*** Opening Source document ***

As part of our initial research, we’ll connect with umbrella organizations in our network including the Canadian Worker’s Co-operative Federation (CWCF), FACTTIC and the Platform Cooperativism Consortium to get their members’ involvement and feedback on the governance experiments.
In what form will you prototype your improvement idea? Eg: Code, reference design implementation, draft proposal shared with experts for feedback, A/B test of ideas with a test audience, prototype hardware, etc.
We’ll prototype using a collaborative workspace that outlines current and proposed governance protocols. This will be a combination of code, process design, and documentation recording the experiences of the member-workers in the governance experiments. The improvement proposal will be shared openly to facilitate these experiments’ forkability for other democratically-run organizations to use.
How will you field-test your improvement idea? Eg: run a restricted pilot at an event, simulation, workshop, etc.
We’ll start with two governance use-cases to test with our colleagues. The first is an exercise in collaborative decision-making to accomplish a small development project of creating an interactive timeline of the co-op’s history. Members will vote on which events to include in a public timeline. Additionally, we’ll explore mechanisms for distributing a performance-based bonus amongst some co-operative members. We’ll test run these decisions as small scale pilots, with the option to refine the decision-making protocol later in the year. After the initial run, we’ll collaborate with other co-operatives in our network (local/national/international) to test out tooling and process and gather additional feedback.

*** Closing Source document ***
*** Opening Recorded data ***

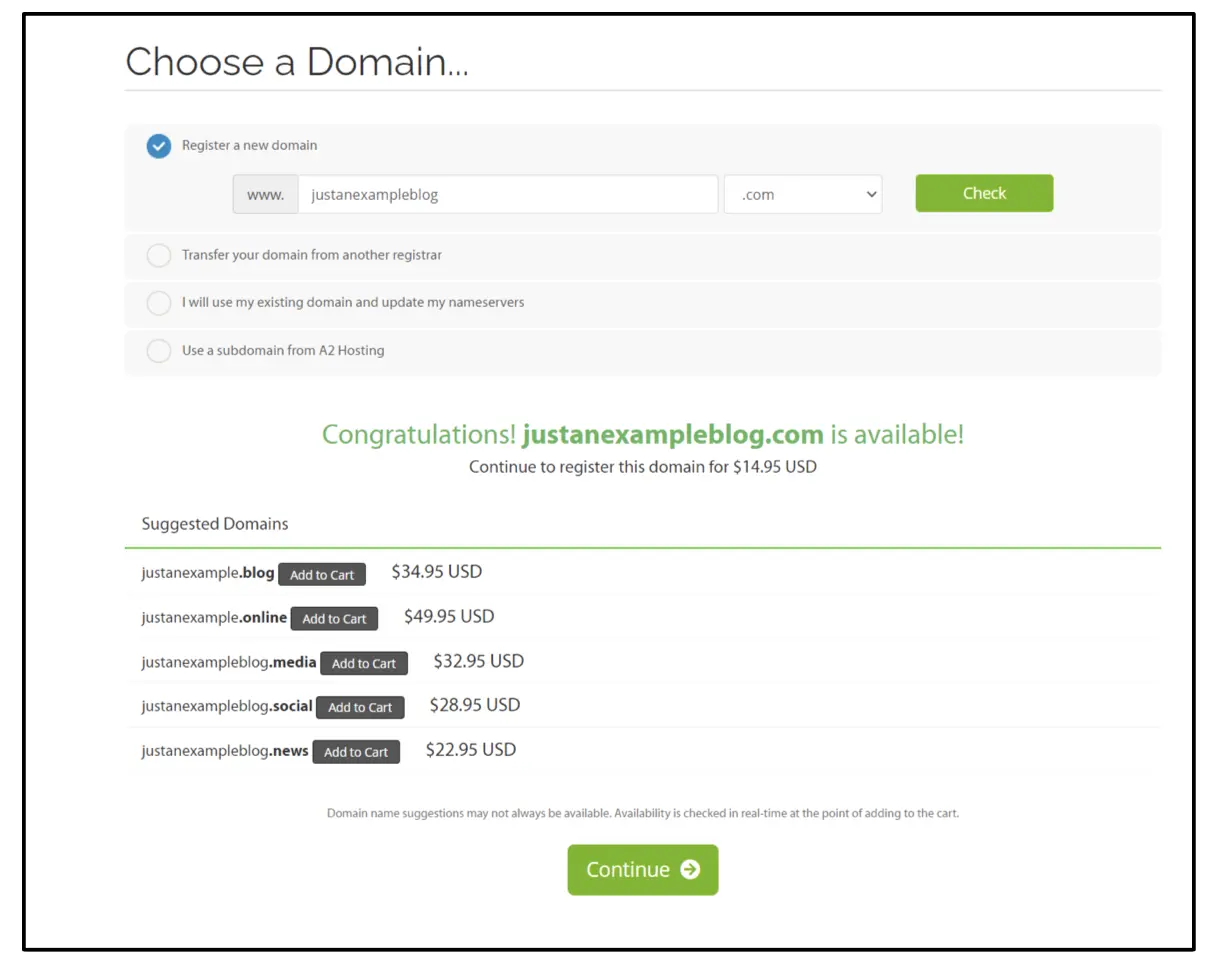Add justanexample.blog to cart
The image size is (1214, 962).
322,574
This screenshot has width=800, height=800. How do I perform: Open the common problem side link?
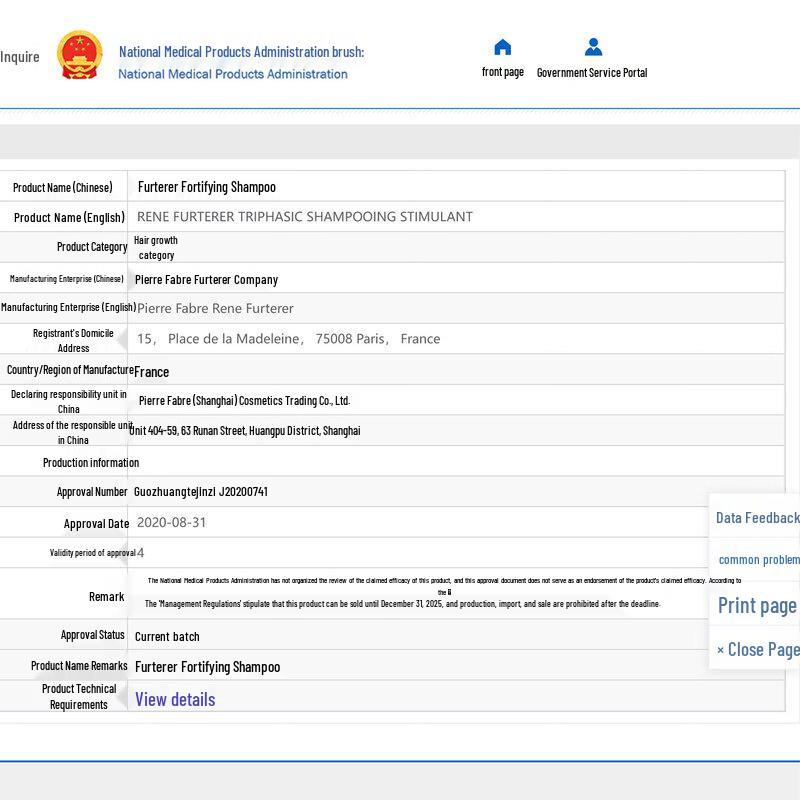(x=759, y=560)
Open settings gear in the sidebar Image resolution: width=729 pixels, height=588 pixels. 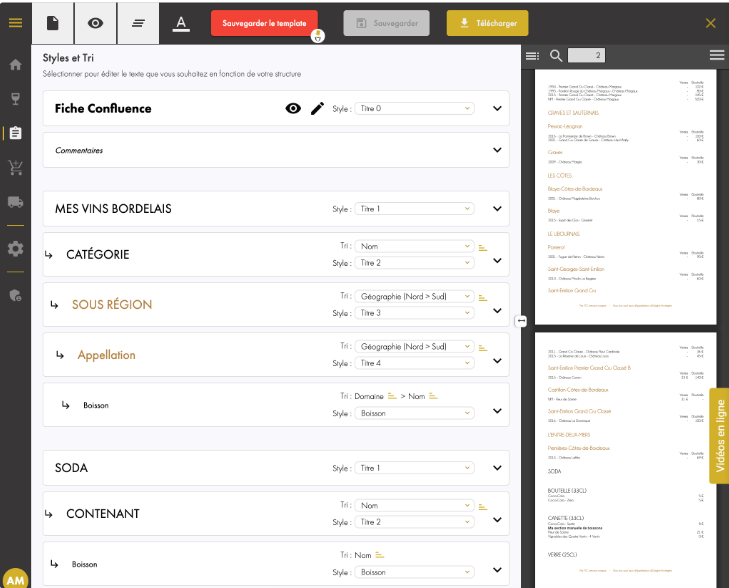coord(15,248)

*** Closing Recorded data ***
*** Opening Recorded data ***

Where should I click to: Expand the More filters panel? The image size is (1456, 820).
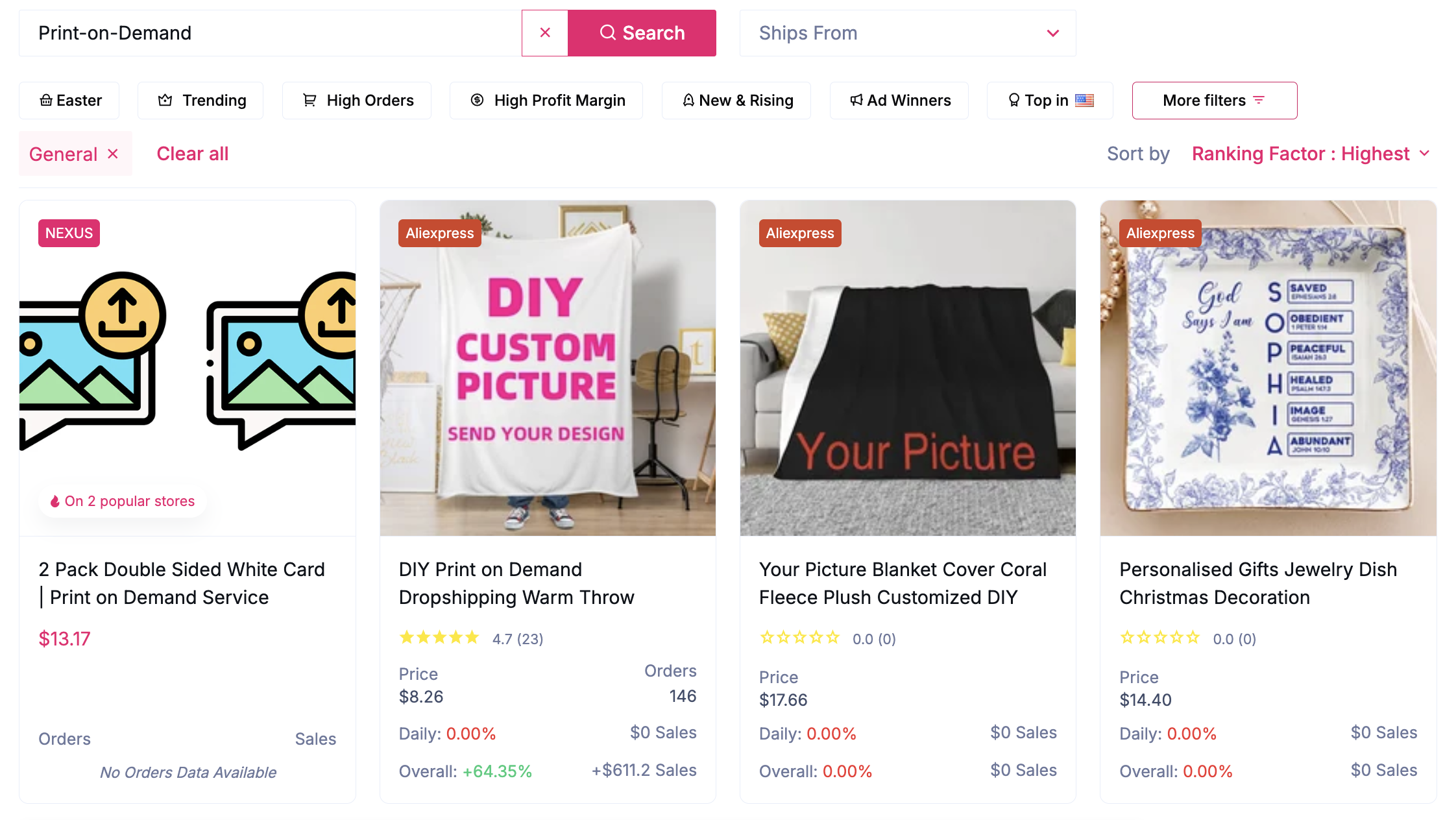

*** Closing Recorded data ***
*** Opening Recorded data ***

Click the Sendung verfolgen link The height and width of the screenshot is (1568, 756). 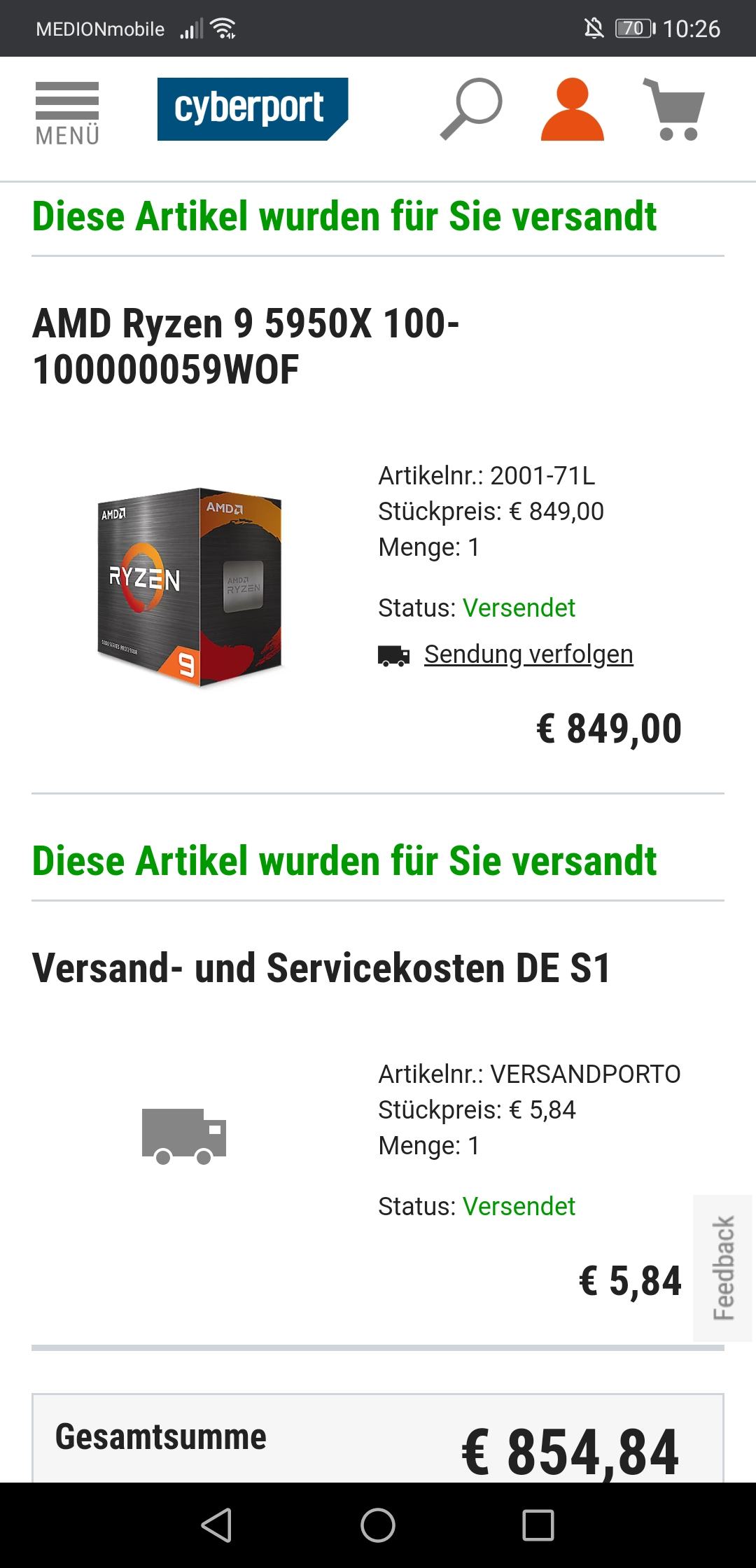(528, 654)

*** Closing Recorded data ***

Action item A ::
Please transcribe the part of the co-op governance proposal above between "In what form" and "prototype hardware, etc.", inclusive.
Action item B ::
Name every umbrella organization the co-op governance proposal says it will connect with.

Exercise output A ::
In what form will you prototype your improvement idea? Eg: Code, reference design implementation, draft proposal shared with experts for feedback, A/B test of ideas with a test audience, prototype hardware, etc.

Exercise output B ::
Canadian Worker’s Co-operative Federation (CWCF)
FACTTIC
Platform Cooperativism Consortium